Security First Technologies' decision last week to sell its two- year- old bank subsidiary is a sign that Internet banking is moving past its first stage of development.

By putting the $48 million-asset Security First Network Bank-the pioneering institution known as the "all-Internet bank"-on the block, Security First is indicating it no longer needs a captive company in order to showcase its wares, bank officials and observers said.

"Internet banking was the dawning of a new era to some extent in 1995 and 1996, but I feel it's more established now," said Eric Hartz, president of Security First Network Bank.

Security First Technologies executives said the sale of the bank would help the Atlanta-based company focus its financial resources on its software business.

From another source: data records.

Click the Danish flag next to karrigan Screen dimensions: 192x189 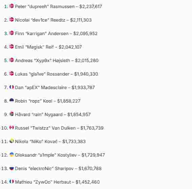[x=12, y=33]
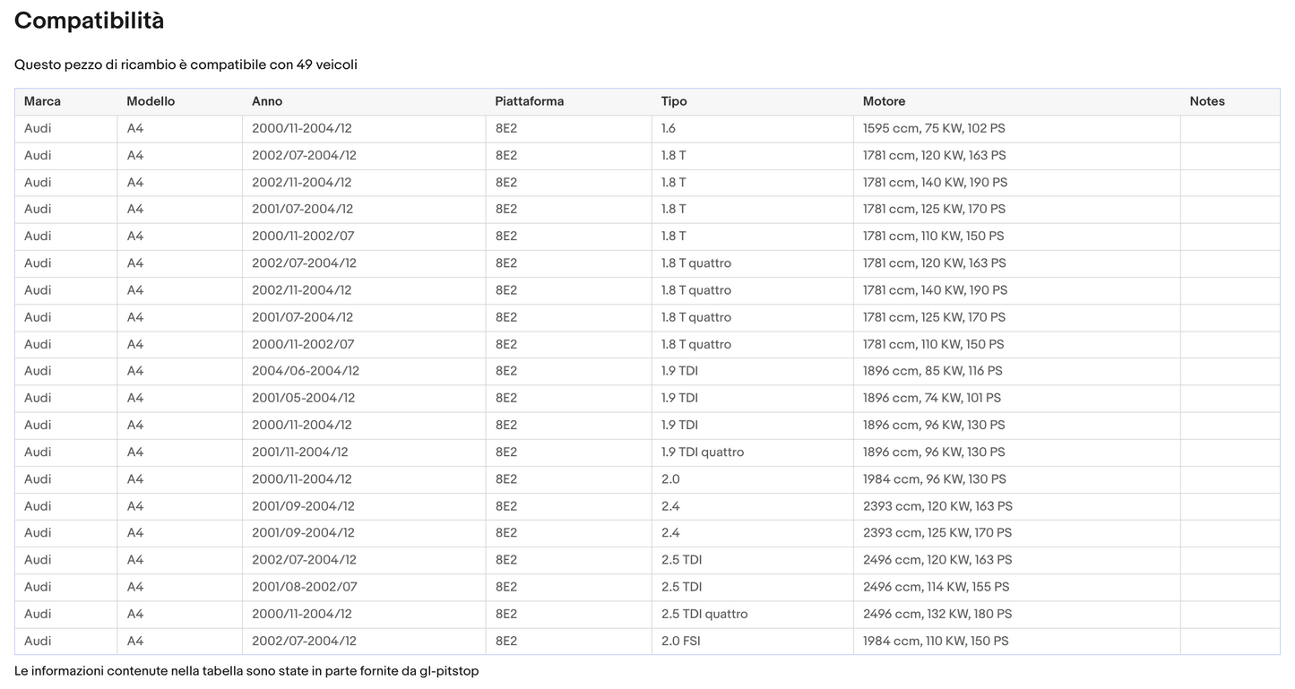Click the Piattaforma column header
The width and height of the screenshot is (1295, 689).
pyautogui.click(x=529, y=101)
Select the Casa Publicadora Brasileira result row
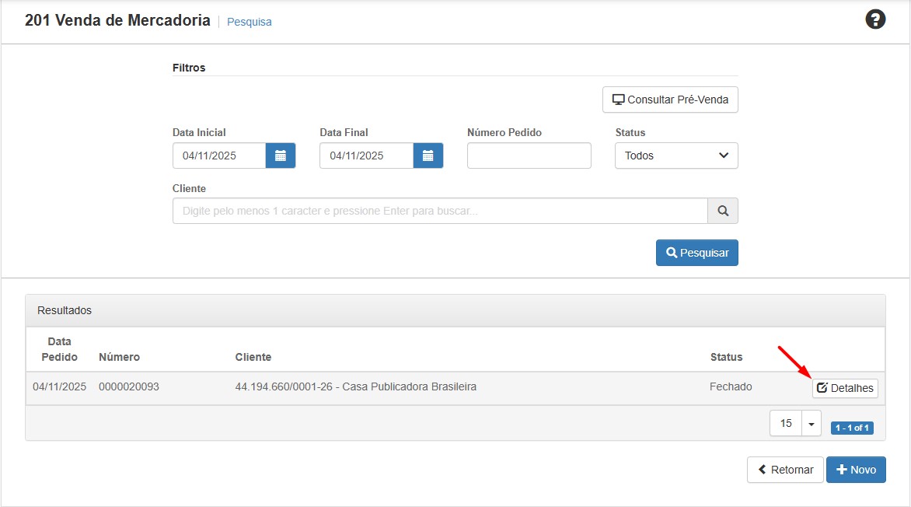Screen dimensions: 911x507 click(355, 386)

The company's main package, Virtual Financial Manager, lets banks offer banking services over the Internet. Six banks currently use the software, and about 50 are in various stages of installing it-many of them through service bureau arrangements with Fiserv Inc. or M&I Data Services Inc.

Security First has about $28 million in capital, and the sale of the bank will free 35% or more of that for the software business.

In addition, the company should get $10 million to $30 million from the bank's sale. Security First Network Bank's book value is about $10 million.

"We did not have the capital or the management focus for both" the software and banking businesses, said Robert Stockwell, chief financial officer of Security First.

All sale inquiries are in an exploratory stage. Mr. Stockwell said information packages have been sent to top banks, brokerage firms, and insurance companies, and Security First has received 14 responses.

Security First's shares rose slightly last week on news of the pending sale. The stock was trading at $8.875 at midday Friday, down 12.5 cents for the week.

Like many companies with fortunes linked to the Internet, Security First had great initial success in the stock market. When first listed on Nasdaq, its shares traded as high as $45.

But since then, investor optimism has been tempered by the lack of earnings from Internet ventures, and Security First stock has suffered.

The company's third-quarter earnings report last week was slightly stronger than expected. Security First lost $5.8 million in the quarter, or 64 cents a share. Neeraj K. Vohra, analyst at Friedman, Billings, Ramsey & Co., (which managed Security First's initial public offering) had estimated a 67-cent loss.

Observers said the company is expected to burn cash at a rate of about $5 million a month for the foreseeable future.

In August, Citicorp, Barnett Banks Inc., Huntington Bancshares, Principal Financial Group, Synovus Financial Corp., and Wachovia Corp., gave Security First an equity infusion totaling $14 million of investments in its software and stock.

To help support its new focus, Security First agreed last week to acquire Solutions By Design Inc., an Atlanta-based consulting firm.

Solutions By Design specializes in Internet consulting and has annual revenues of about $7 million.